Data shown →

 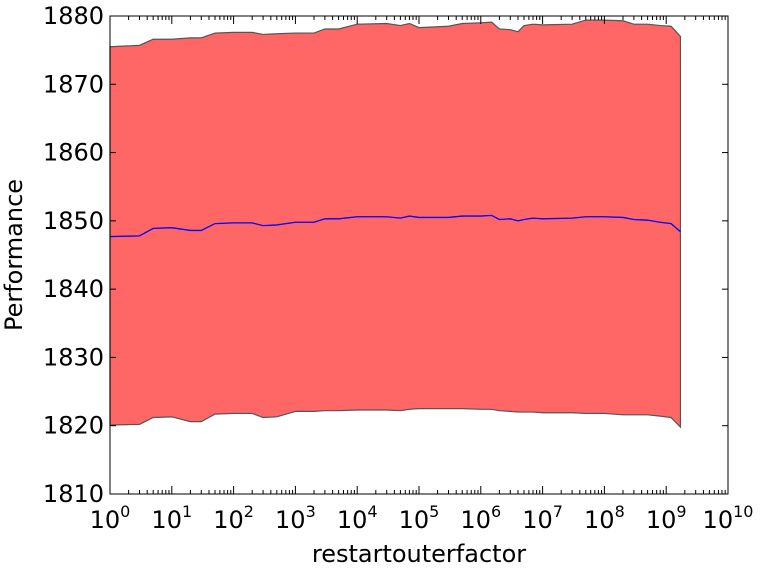 I want to click on x-tick-label: 10⁴, so click(x=358, y=518).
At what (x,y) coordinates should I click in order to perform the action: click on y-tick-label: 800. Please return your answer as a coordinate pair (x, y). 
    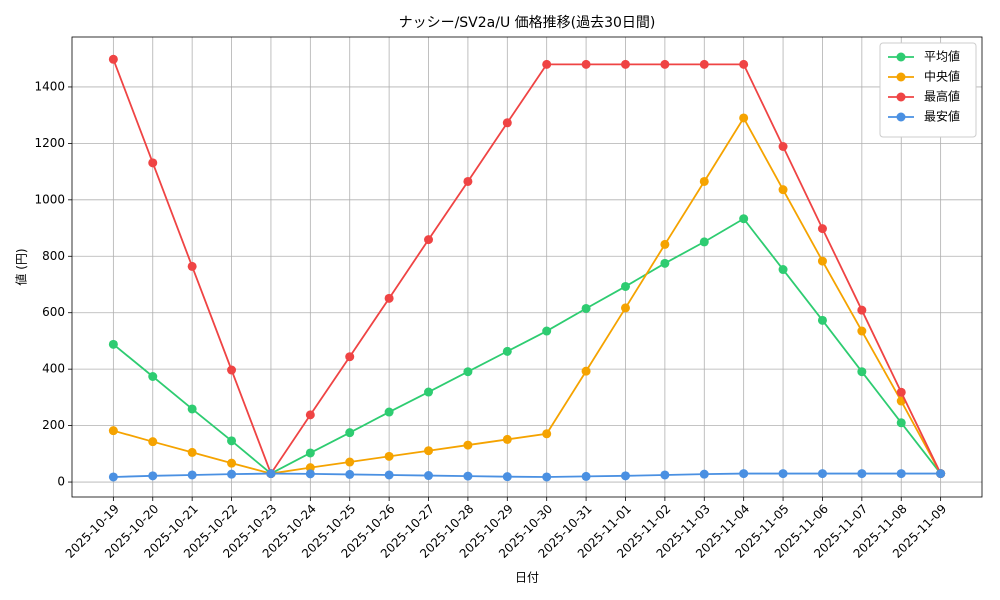
    Looking at the image, I should click on (54, 256).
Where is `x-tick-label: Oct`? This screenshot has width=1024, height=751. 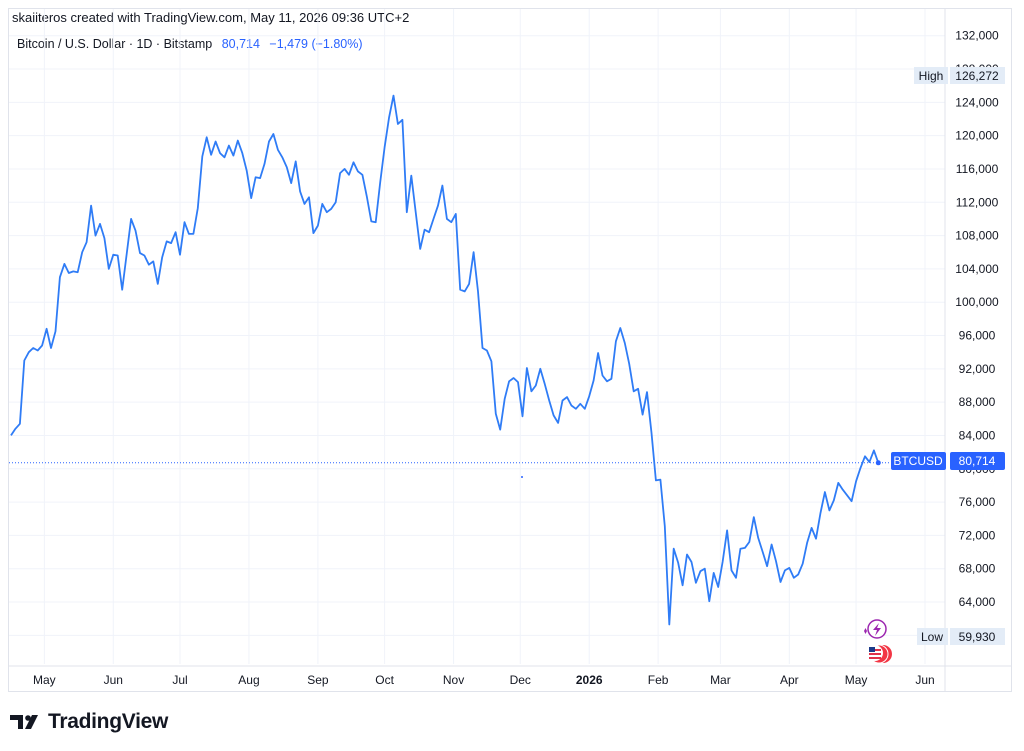
x-tick-label: Oct is located at coordinates (384, 680).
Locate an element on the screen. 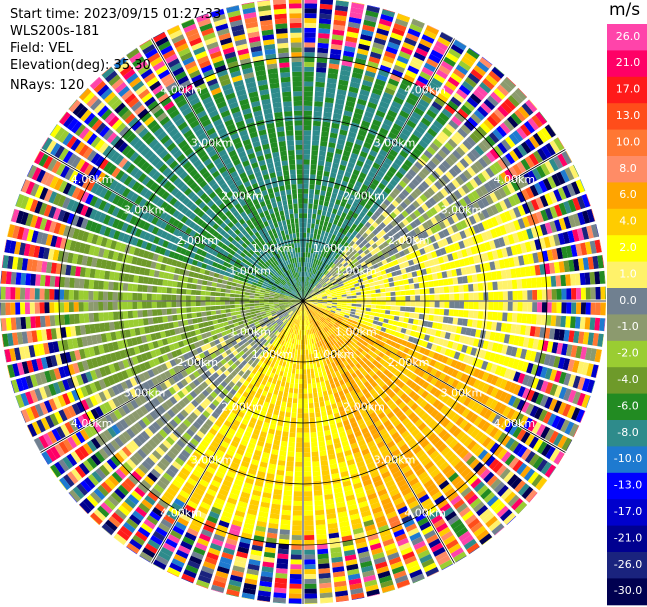 This screenshot has width=647, height=607. colorbar-tick-label: 4.0 is located at coordinates (628, 222).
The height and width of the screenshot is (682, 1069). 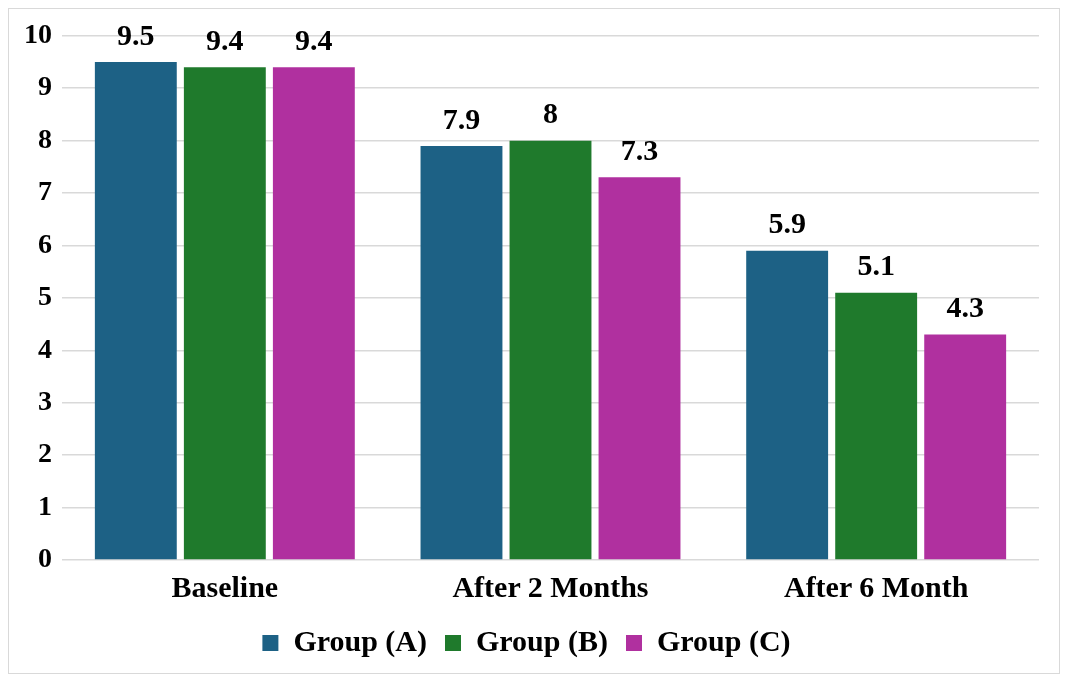 What do you see at coordinates (542, 640) in the screenshot?
I see `legend-label: Group (B)` at bounding box center [542, 640].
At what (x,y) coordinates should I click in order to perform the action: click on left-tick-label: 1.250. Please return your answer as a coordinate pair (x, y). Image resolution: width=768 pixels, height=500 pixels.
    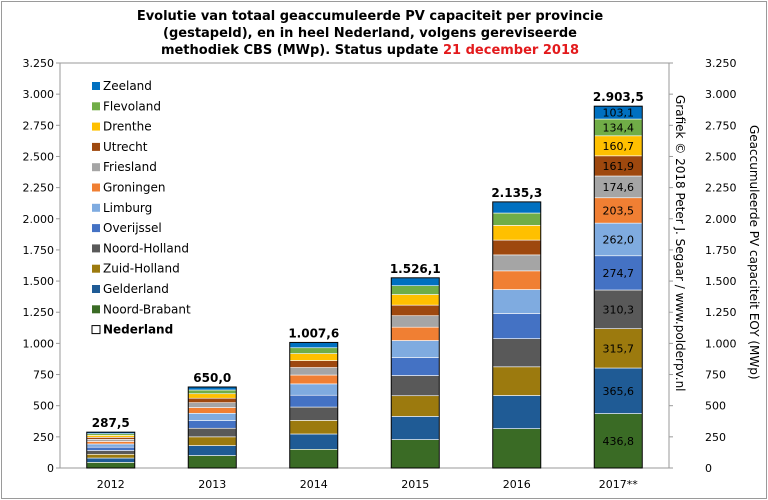
    Looking at the image, I should click on (39, 312).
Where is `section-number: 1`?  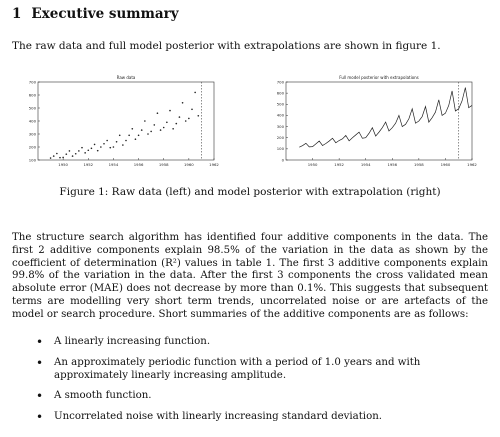
section-number: 1 is located at coordinates (17, 14).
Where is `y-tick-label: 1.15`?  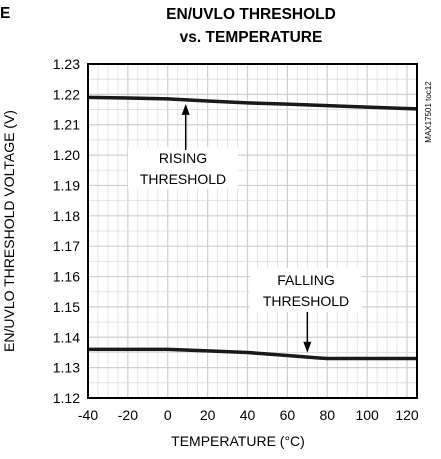
y-tick-label: 1.15 is located at coordinates (66, 307).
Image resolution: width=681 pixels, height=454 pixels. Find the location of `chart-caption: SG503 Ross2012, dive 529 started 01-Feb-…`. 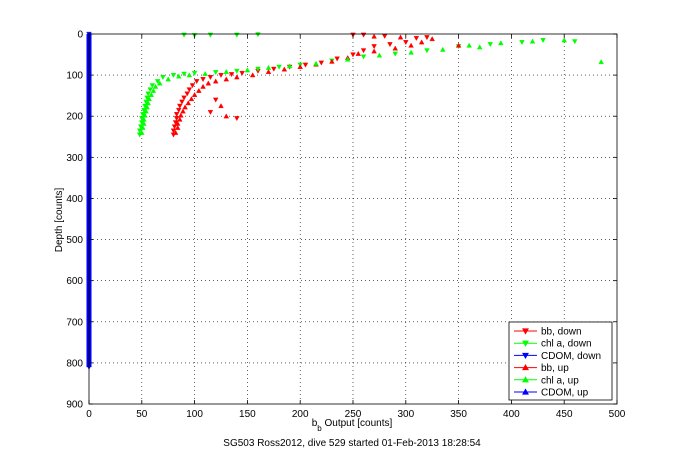

chart-caption: SG503 Ross2012, dive 529 started 01-Feb-… is located at coordinates (352, 444).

Job item → Count the lines in the rows above that contain the string "order". Give only the number.

Response for this exercise → 2